In early 2026, Alibaba officially launched Qwen3-Max-Thinking, its most advanced large language model to date. The model has set new records across multiple internationally recognized benchmarks, demonstrating performance on par with leading global models such as OpenAI’s GPT-5.2, Google’s Gemini 3 Pro, and Anthropic’s Claude Opus 4.5—marking the first time a Chinese-developed large model has fully entered the global top tier.
Massive Scale Drives Top Performance
According to the latest news, Qwen3-Max-Thinking features over 1 trillion parameters and was trained on a staggering 36 trillion tokens of data, further refined through extensive reinforcement learning. Its preview version already made headlines by achieving the first-ever perfect scores in China on the AIME 25 and HMMT 25 math competitions. The final release builds on this success, setting new state-of-the-art results in scientific knowledge (GPQA Diamond), mathematical reasoning (IMO-AnswerBench), and code generation (LiveCodeBench).
Smarter Reasoning with Test-Time Scaling
Unlike conventional approaches that simply increase parallel reasoning paths—often leading to redundant computations—Qwen3-Max-Thinking introduces a novel Test-Time Scaling mechanism. This technique extracts “experience” from prior reasoning steps and iteratively refines its conclusions through multiple self-improvement cycles within the same context, significantly boosting both reasoning depth and efficiency.

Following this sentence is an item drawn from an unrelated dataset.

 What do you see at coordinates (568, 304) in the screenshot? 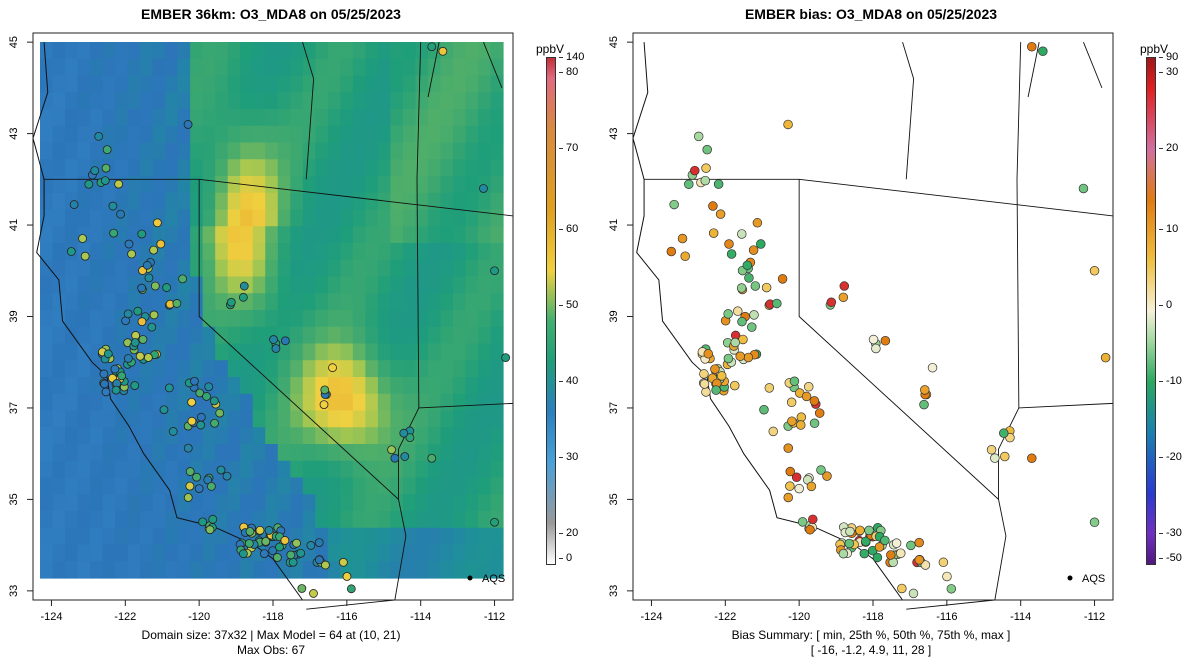
I see `colorbar-tick-label: 50` at bounding box center [568, 304].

This breakthrough is especially evident in the Human-Level Evaluation (HLE) benchmark, where Qwen3-Max-Thinking scored 58.3, far surpassing GPT-5.2-Thinking (45.5) and Gemini 3 Pro (45.8), claiming the highest score among all models to date.

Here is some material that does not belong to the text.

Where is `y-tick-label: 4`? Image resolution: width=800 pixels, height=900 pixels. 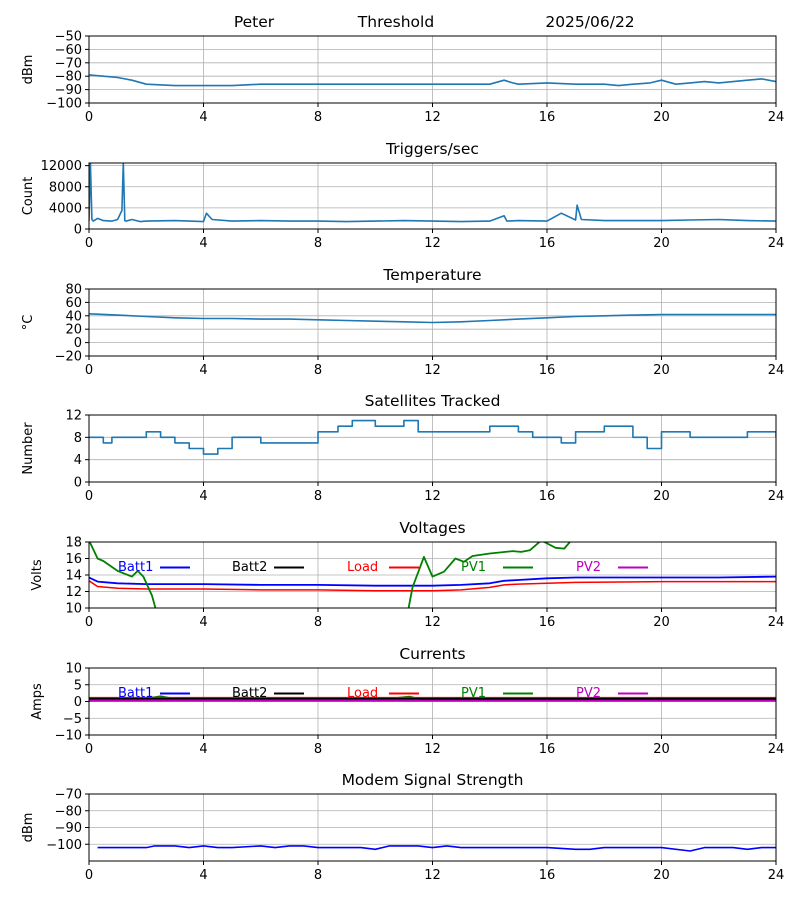
y-tick-label: 4 is located at coordinates (78, 460).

Enhanced Agent Capabilities for Smarter Tool Use
Designed for the emerging era of AI agents, Qwen3-Max-Thinking features dramatically improved native tool-calling abilities. Through hybrid reinforcement learning combining rule-based and model-based rewards, it can autonomously select and coordinate core tools—including web search, personalized memory, and a code interpreter—to solve complex tasks at a professional level.
Users can already experience this intelligence on QwenChat: the model not only understands instructions precisely but also proactively plans tool usage, delivering responses that are more accurate, fluent, and aligned with human preferences—while significantly reducing hallucinations and enabling reliable real-world problem solving.
Freely Available to All Users and Developers
Qwen3-Max-Thinking is now freely accessible to the public. End users can try it via the Qwen desktop and web platforms; developers can integrate it through Alibaba Cloud’s Bailian API service; and the Qwen mobile app will soon be upgraded to include the new model—ensuring seamless, zero-barrier access for everyone.
With the launch of Qwen3-Max-Thinking, Alibaba’s Tongyi Lab has not only achieved a major technological leap but also propelled China’s large models from “catching up” to “running alongside” and even “leading” the global AI race—bringing a powerful new force from the East to the world stage.